[Collected data entries]
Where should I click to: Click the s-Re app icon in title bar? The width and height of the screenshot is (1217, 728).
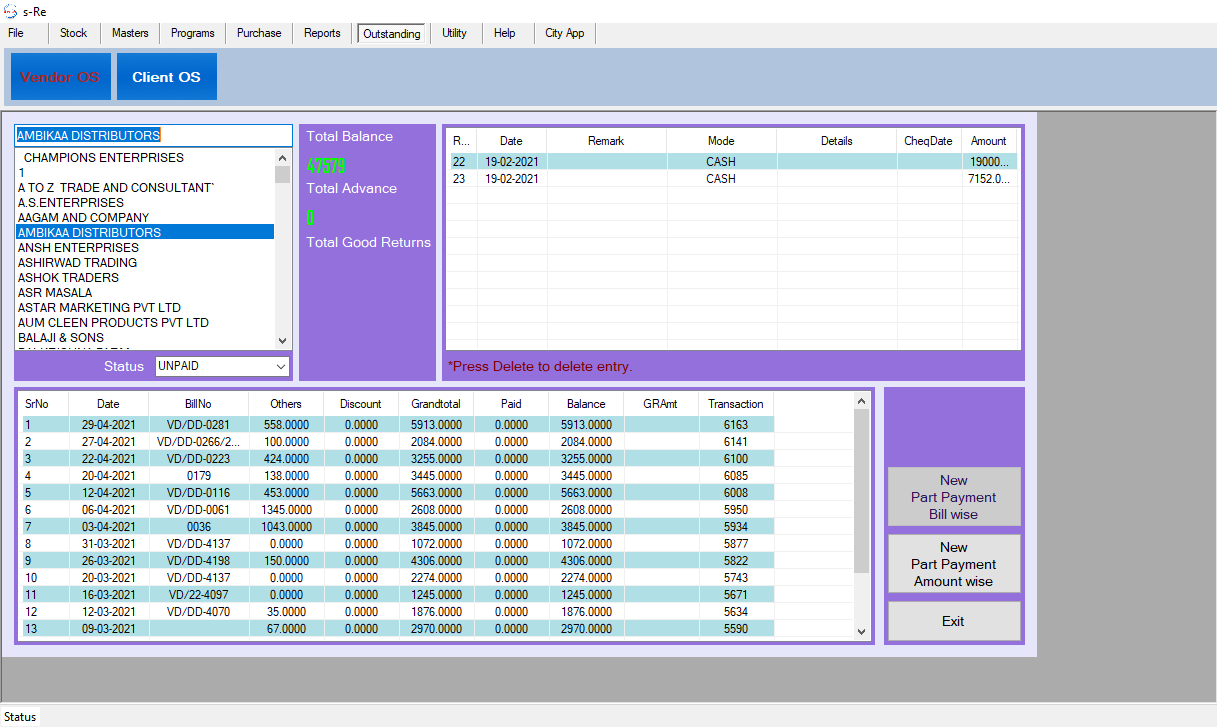point(10,10)
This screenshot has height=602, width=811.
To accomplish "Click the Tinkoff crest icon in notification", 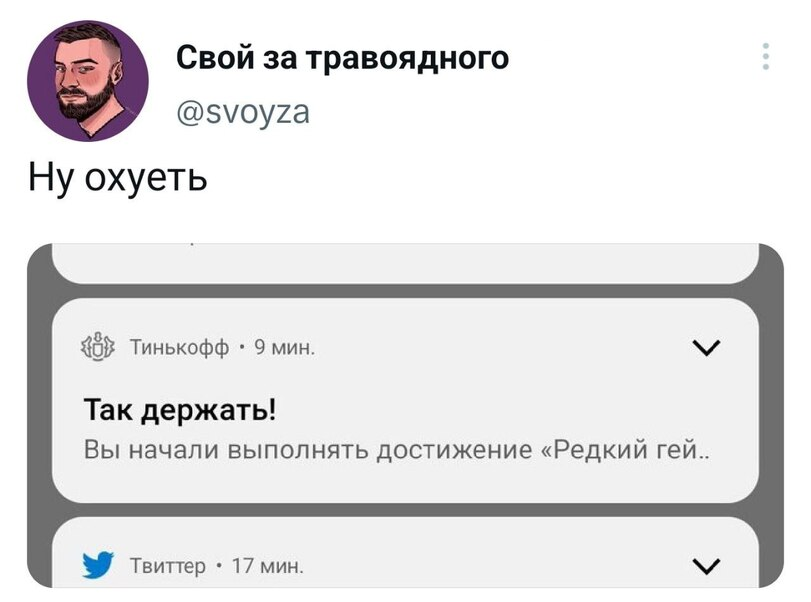I will click(99, 349).
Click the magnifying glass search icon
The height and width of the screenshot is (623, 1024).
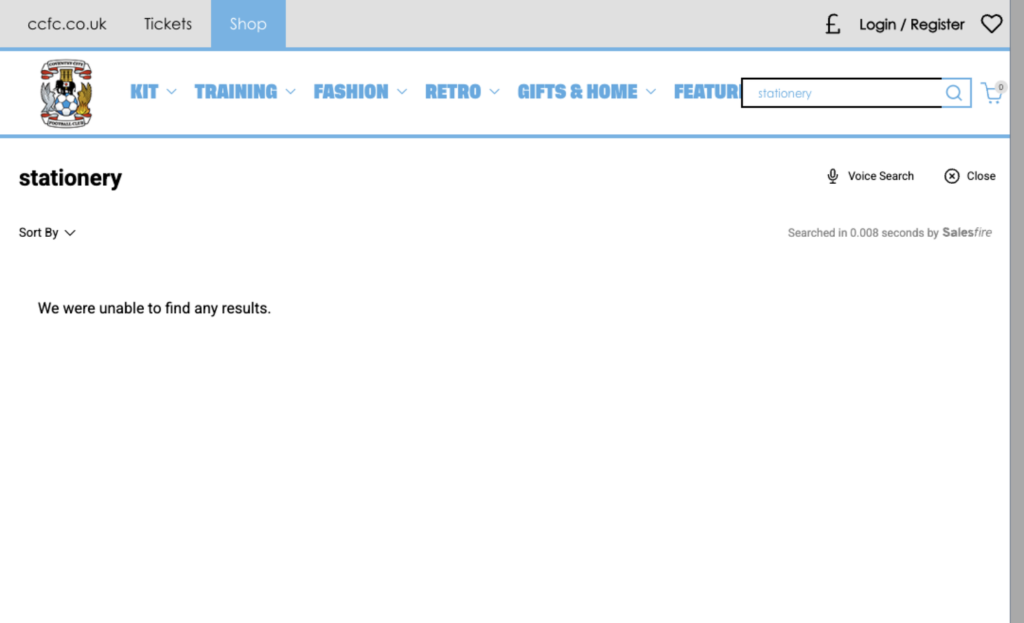coord(955,93)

AIM OF THE EXERCISE:
From the line containing "Click the magnifying glass search icon" down to the last line of the entries above, retype each line exactly as it stands, but skip the pictures.

SOLUTION TO THIS TASK:
Click the magnifying glass search icon
The height and width of the screenshot is (623, 1024).
coord(955,93)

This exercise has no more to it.